Surgery is no longer the automatic choice to eradicate malignant tumours.

Professor Thomas Vogl, Frankfurt am Main University Hospital
Professor Thomas Vogl, Frankfurt am Main University Hospital

For about a dozen years small tumours and metastases in the liver have been eliminated by heat generated at the tip of a catheter, a technique that began with liver tumours, has spread to the lung, and could be applied to breast and prostate cancers in the future.

Whether using laser beams, high-frequency electrical current or, more recently, highly-focused ultrasound – direct image monitoring is used to control such procedures.

MEDICA 2006 is presenting a range of innovations in this area.
Magnetic resonance tomography (MRT) is considered one of the ideal tools for these less invasive procedures, not only because it is radiation-free, but also because it provides a continuous picture of temperature distribution. 

The prognosis for patients with malignant liver tumours is poor, particularly for those with large tumours; following diagnosis, their average survival period is less than six months and, even for those with smaller tumours, estimates are that only one in four will survive beyond three years. Laser thermo-ablation, which involves destroying small tumours by applying localised heat, promises better survival rates.

Using this technique, at Frankfurt am Main University Hospital, Professor Thomas Vogl carried out tests on 80 patients. The results are impressive: 60% (compared with the usual 25%) reached a three-year survival period; around 33% survived for five years.
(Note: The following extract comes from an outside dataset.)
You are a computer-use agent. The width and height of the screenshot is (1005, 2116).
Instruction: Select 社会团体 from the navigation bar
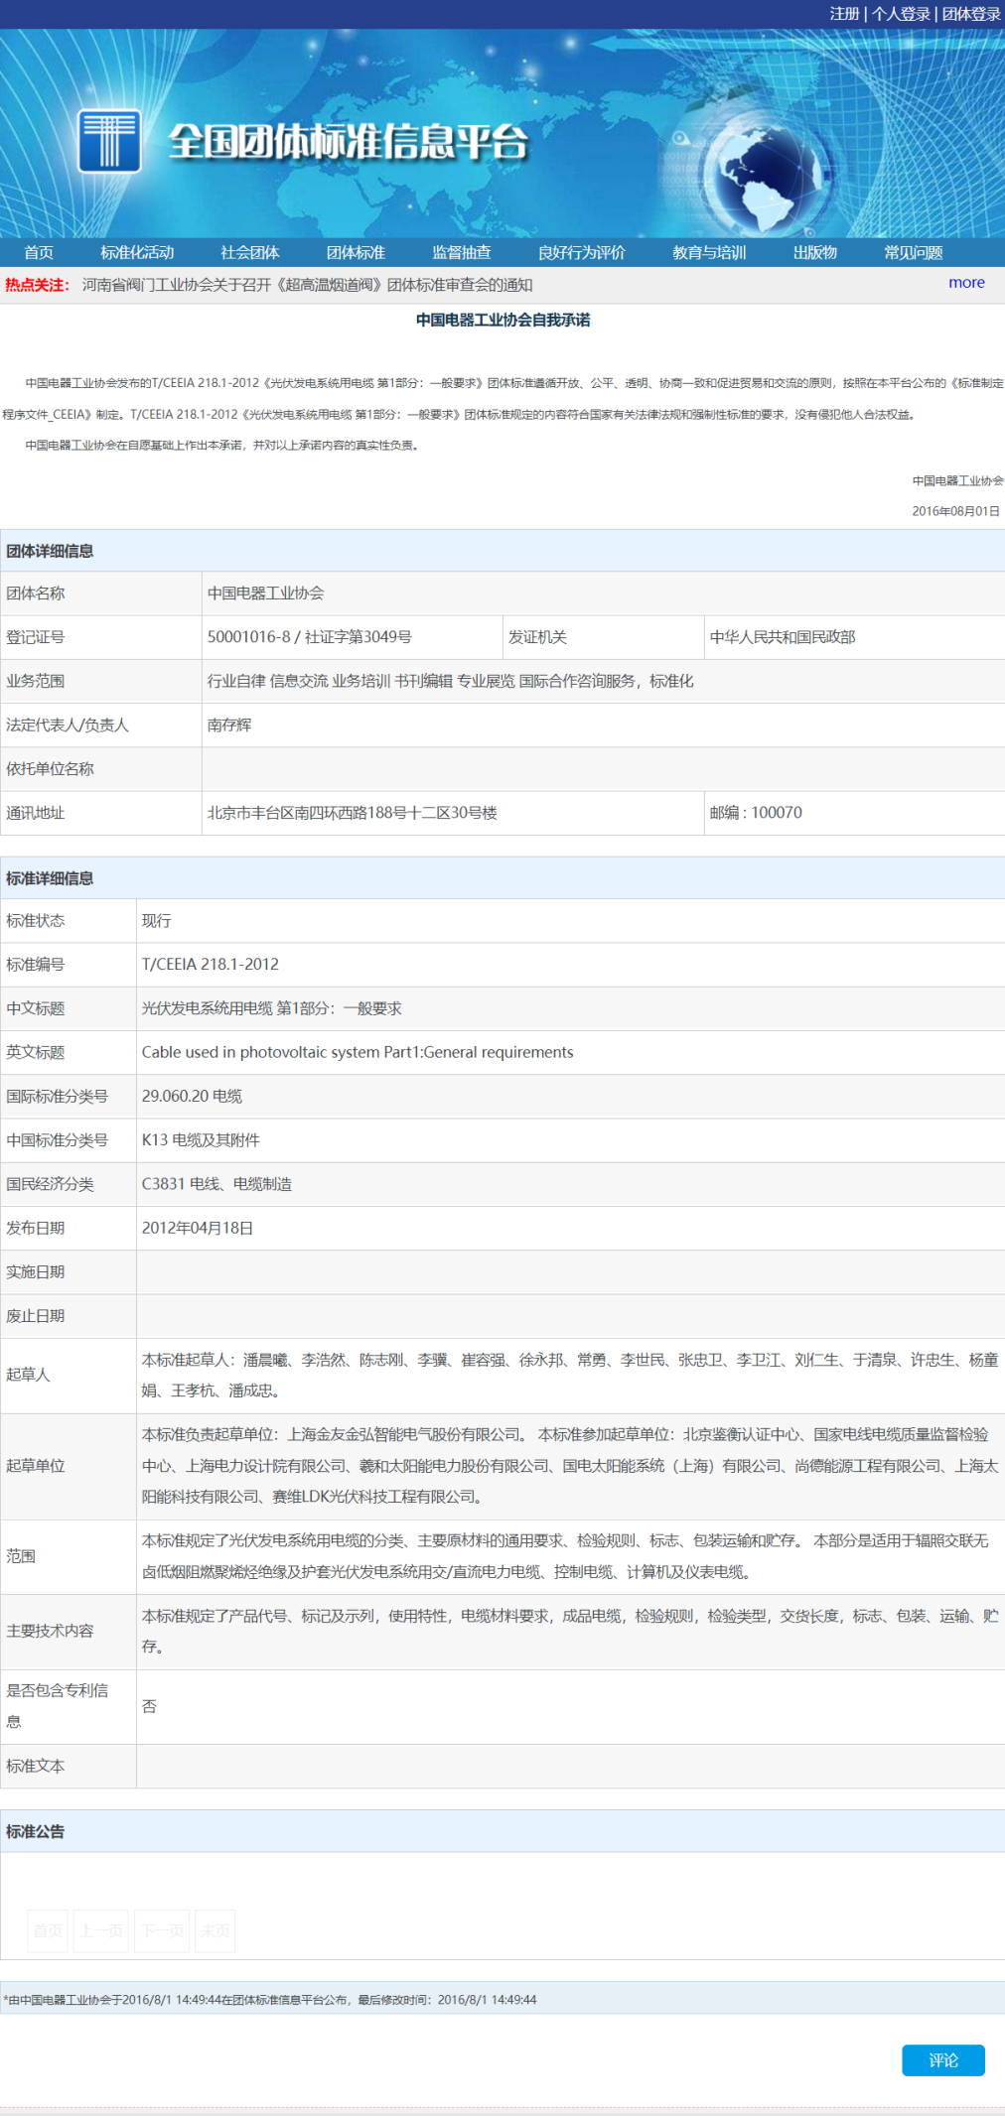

With twelve years’ experience in this area, Prof. Vogl now intends to use  this therapy for tumours and metastases in the lung - an area of many complications. The frequency of this disease makes the less invasive procedure particularly desirable. Bi-polar high-frequency ablation could be combined with localised chemotherapy drugs to achieve success. To confine cytostatic substances within a tumour, magnetic particles have been added to them, so that when two magnets are applied externally, the iron particles – and thus the medication – cannot migrate.
Aiming to localise prostate cancer treatment, researchers at the Institute for Diagnostic and Interventional Radiology, in Frankfurt’s Johann Wolfgang Goethe University Hospital, are developing ‘galvanotherapy’. In this method, iontophoresis (or electromotive drug administration [EMDA]) is used. A DC current applied to the prostate gland draws the drugs to the cancer site.
The disadvantage in these therapies is that any tumour that is not totally destroyed will grow again - and more quickly than is usual, resulting in frequent aftercare.